Re: hole-punch vs fault

Dave Chinner <david@xxxxxxxxxxxxx> · Thu, 28 Nov 2013 15:22:48 +1100

On Wed, Nov 27, 2013 at 07:33:43PM -0700, Matthew Wilcox wrote:
> On Wed, Nov 27, 2013 at 11:19:32PM +0100, Jan Kara wrote:
> > > The second is to put some kind of generation counter in the inode or
> > > address_space that is incremented on every deallocation.  The fault path
> > > would read the generation counter before calling find_get_page() and then
> > > check it hasn't changed after getting the page lock (goto retry_find).  I
> > > like that one a little more since we can fix it all in common code, and I
> > > think it'll be lower overhead in the fault path.
> >   I'm not sure I understand how this should work. After pagecache is
> > truncated, fault can come and happily instantiate the page again. After
> > that fault is done, hole punching awakes and removes blocks from under that
> > page. So checking the generation counter after you get the page lock seems
> > useless to me.
> 
> Yeah, I don't think the page lock is enough (maybe someone can convince
> me otherwise).  How does this look?  Checking the generation number
> after we get i_mutex ensures that the truncate has finished running.

But there's no guarantee that whoever is removing the pages from the
page cache is holding the i_mutex (XFS hole punching and most page
cache operations serialise on XFS_IOLOCK_EXCL, not i_mutex), so you
can't use i_mutex in this way for generic code.

Besides...

> @@ -1617,6 +1617,7 @@ int filemap_fault(struct vm_area_struct *vma, struct vm_fault *vmf)

* [Data extract]
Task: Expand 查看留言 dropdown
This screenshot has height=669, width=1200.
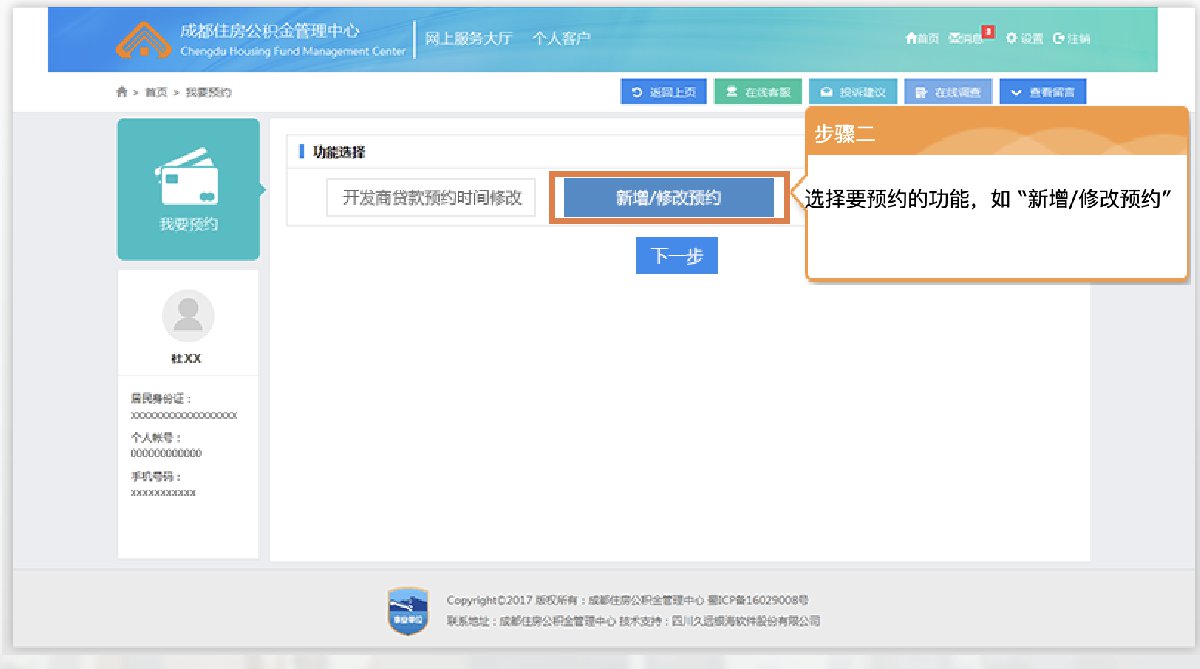Action: (x=1042, y=92)
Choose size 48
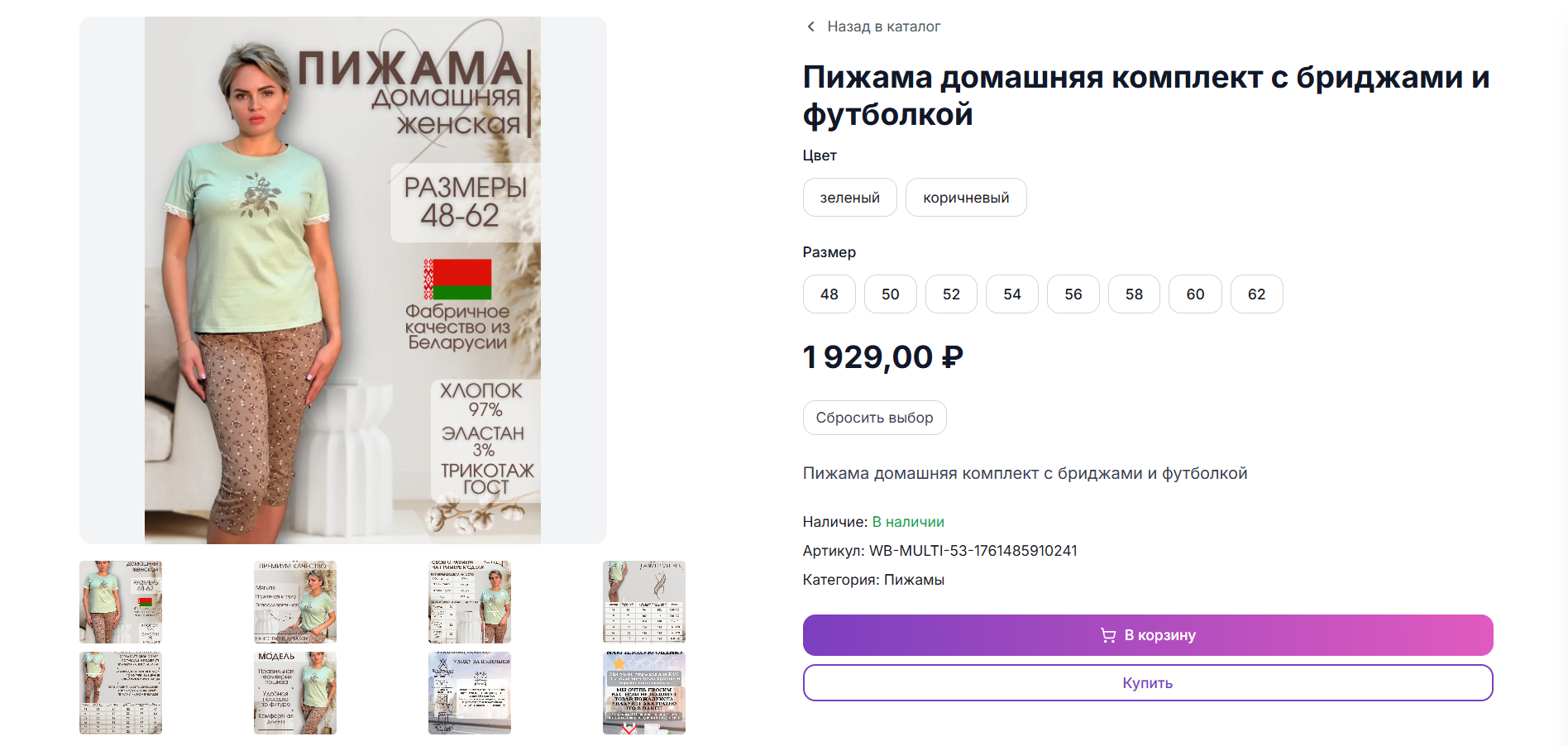The image size is (1568, 746). [x=829, y=294]
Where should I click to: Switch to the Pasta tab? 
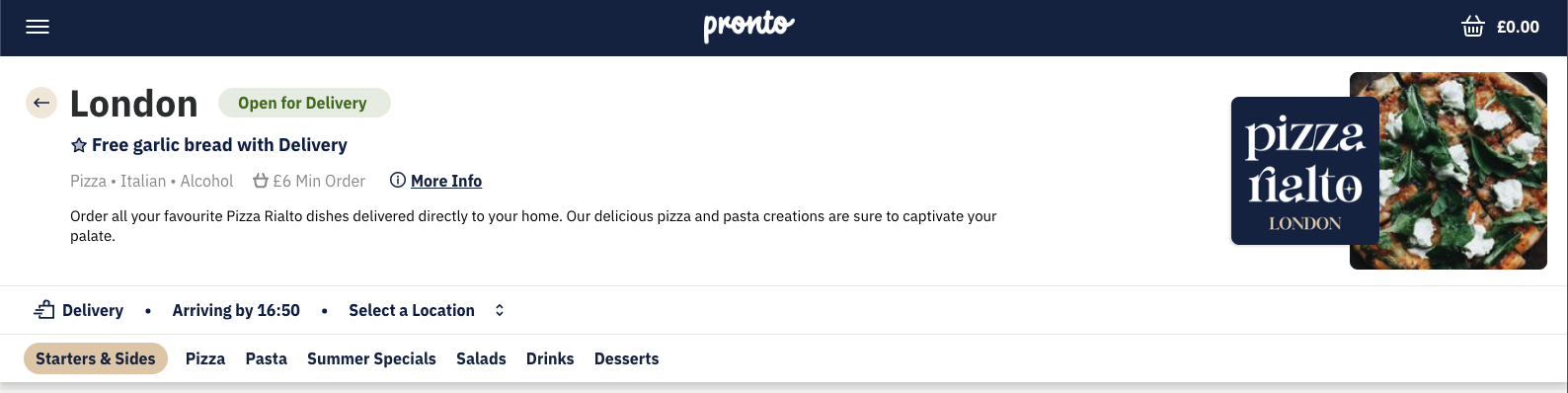coord(267,358)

* [Problems to work on]
A) In the hole-punch thread, which lock do XFS hole punching and most page cache operations serialise on?
B) Format each line of the records as a row in a Markdown table, using the columns "No." and "Line". Skip blank lines and leave the pictures out.

* [Complete answers]
A) XFS_IOLOCK_EXCL

B)
| No. | Line |
|---|---|
| 1 | Task: Expand 查看留言 dropdown |
| 2 | This screenshot has height=669, width=1200. |
| 3 | Action: (x=1042, y=92) |
| 4 | Choose size 48 |
| 5 | The image size is (1568, 746). [x=829, y=294] |
| 6 | Where should I click to: Switch to the Pasta tab?  |
| 7 | coord(267,358) |